Le evoluzioni della crisi siriana passano dal fronte nord. Tre i settori chiave:
1) l’area intorno ad Aleppo, dove si concentra il grosso della mobilitazione lealista per la riconquista della città;
2) la regione a nord est di Latakia, a cavallo col Governatorato di Idlib, dove la riconquista delle forze di Damasco fa i conti con un terreno montagnoso e un appoggio costante che i terroristi di Al Nusra ricevono dalle retrovie oltre il confine turco;
3) l’area a nord est del Paese, sorta di sperone siriano che s’insinua fra Iraq e Turchia.
Quest’ultimo settore dal punto di vista politico è al centro del dibattito delle ultime settimane.
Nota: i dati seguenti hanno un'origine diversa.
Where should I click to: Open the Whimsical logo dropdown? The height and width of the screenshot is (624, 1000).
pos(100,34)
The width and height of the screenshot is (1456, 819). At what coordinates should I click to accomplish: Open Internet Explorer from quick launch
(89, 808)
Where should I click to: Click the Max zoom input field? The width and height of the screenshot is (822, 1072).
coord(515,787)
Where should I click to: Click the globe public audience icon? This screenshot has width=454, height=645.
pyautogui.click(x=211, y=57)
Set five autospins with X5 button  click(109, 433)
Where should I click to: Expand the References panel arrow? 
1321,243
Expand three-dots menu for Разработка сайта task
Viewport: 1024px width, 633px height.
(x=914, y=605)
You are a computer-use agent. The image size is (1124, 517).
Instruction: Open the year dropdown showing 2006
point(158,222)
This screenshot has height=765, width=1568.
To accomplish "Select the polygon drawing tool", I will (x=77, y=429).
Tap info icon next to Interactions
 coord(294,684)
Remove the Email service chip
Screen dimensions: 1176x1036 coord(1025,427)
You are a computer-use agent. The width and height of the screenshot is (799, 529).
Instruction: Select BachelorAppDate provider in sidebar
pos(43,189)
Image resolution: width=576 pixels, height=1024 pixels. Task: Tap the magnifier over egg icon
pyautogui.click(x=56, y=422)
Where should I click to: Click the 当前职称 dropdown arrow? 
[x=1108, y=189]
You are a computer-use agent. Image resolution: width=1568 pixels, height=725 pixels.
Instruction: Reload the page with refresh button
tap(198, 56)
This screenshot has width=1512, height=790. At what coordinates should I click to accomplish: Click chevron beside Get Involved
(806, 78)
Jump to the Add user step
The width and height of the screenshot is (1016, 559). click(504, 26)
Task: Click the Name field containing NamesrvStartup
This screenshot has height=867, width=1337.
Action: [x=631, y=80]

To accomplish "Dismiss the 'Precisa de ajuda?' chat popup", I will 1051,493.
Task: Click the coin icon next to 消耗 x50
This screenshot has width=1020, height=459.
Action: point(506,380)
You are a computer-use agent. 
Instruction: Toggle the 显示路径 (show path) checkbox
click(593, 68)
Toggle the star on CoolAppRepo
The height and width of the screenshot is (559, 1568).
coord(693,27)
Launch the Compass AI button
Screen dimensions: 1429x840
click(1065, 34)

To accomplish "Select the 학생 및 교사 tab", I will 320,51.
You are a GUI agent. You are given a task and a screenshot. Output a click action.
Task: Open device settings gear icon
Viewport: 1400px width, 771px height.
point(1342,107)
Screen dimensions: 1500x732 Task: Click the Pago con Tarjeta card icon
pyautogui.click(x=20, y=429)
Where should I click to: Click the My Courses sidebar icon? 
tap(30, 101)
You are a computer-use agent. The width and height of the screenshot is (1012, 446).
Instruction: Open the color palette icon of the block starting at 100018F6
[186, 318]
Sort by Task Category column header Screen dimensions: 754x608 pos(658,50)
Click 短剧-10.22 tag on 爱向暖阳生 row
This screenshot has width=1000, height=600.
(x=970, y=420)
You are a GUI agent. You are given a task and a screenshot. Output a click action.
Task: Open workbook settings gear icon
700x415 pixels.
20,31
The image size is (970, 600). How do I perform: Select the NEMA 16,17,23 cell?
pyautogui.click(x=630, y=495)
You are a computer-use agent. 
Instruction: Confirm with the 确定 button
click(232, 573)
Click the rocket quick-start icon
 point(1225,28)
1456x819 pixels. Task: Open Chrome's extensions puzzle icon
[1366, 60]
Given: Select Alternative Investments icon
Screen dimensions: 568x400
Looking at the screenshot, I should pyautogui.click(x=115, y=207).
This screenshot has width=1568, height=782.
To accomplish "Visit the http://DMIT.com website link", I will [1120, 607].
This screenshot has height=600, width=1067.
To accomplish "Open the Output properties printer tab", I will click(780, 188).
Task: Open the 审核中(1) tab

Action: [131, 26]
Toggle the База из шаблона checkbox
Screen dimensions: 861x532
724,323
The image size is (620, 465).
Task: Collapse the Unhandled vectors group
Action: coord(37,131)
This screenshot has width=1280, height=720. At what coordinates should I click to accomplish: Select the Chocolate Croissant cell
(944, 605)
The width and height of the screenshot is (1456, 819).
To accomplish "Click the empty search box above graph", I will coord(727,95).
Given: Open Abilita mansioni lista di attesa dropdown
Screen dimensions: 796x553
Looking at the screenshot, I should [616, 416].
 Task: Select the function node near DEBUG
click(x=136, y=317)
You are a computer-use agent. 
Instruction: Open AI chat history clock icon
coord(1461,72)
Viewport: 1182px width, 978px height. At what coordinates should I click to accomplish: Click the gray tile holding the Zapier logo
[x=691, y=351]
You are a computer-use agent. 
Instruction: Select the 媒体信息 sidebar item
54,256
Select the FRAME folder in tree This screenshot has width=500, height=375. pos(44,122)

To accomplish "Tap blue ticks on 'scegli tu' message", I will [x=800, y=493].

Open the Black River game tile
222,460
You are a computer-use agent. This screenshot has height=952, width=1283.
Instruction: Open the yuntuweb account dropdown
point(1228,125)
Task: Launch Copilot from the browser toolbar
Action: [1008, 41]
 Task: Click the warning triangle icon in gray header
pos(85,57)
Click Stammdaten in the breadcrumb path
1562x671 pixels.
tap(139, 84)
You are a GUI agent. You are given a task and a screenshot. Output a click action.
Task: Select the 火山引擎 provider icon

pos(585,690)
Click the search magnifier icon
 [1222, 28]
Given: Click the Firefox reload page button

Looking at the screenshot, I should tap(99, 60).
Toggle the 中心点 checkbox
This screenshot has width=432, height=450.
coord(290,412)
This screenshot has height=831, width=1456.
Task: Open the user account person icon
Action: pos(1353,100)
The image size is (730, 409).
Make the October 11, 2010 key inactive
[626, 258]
Lo sviluppo in Siria dello Stato Islamico a partire dal 2014 ha finito col creare due fronti, fusione sommaria di due grandi priorità: tutti quelli che sono al fianco di Damasco; tutti quelli che per un motivo o un altro appoggiano l’insorgenza fondamentalista.
Nel complicatissimo scenario siriano si sono ritrovati così a combattere fianco a fianco anche realtà poco affini, non solo per estrazione, ideologia o appartenenza ma anche per obiettivi finali.
Sul fronte islamista la questione è relativa. I dissidi più evidenti si sono materializzati nell’ultimo mese fra cosiddetti ribelli moderati e milizie ISIS nel fronte sud della Siria, nei distretti intorno a Daara e nell’area a est di Aleppo. Gli scontri hanno però solo sortito l’effetto di facilitare le operazioni delle Forze Armate siriane e dei loro alleati, senza tuttavia fornire un quadro politico organico.
Sul fronte lealista invece la questione è più delicata proprio sotto una logica politica.
Nel nord est del Paese lo sforzo maggiore nella guerra alle milizie islamiste lo hanno sostenuto per anni i curdi dell’YPG. Finora esercito siriano e milizie curde sono state considerate alleate, con check point addirittura congiunti in molti distretti. Da circa un anno, la controffensiva contro l’ISIS nell’area di Hasakah è stata spesso condotta in modo unitario dai rispettivi comandi.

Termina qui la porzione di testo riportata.